### What this task involves:
In the entries below, find the line containing "Screen dimensions: 932x612". Copy it and all lines after it, exactly, through the end.

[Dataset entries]
--*--

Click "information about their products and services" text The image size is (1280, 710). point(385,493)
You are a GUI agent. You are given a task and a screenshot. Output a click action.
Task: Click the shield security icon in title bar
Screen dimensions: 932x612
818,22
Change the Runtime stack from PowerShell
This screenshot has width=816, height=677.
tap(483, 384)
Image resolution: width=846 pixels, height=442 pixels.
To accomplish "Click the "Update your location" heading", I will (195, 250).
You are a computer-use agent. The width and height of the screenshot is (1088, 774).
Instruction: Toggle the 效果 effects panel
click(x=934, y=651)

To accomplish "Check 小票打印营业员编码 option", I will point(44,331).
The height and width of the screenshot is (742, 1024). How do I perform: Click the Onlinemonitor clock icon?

--*--

### Reply to the exercise:
Screen dimensions: 932x612
818,22
Change the Runtime stack from PowerShell
This screenshot has width=816, height=677.
tap(483, 384)
Image resolution: width=846 pixels, height=442 pixels.
To accomplish "Click the "Update your location" heading", I will (195, 250).
You are a computer-use agent. The width and height of the screenshot is (1088, 774).
Instruction: Toggle the 效果 effects panel
click(x=934, y=651)

To accomplish "Check 小票打印营业员编码 option", I will point(44,331).
The height and width of the screenshot is (742, 1024). How do I perform: Click the Onlinemonitor clock icon?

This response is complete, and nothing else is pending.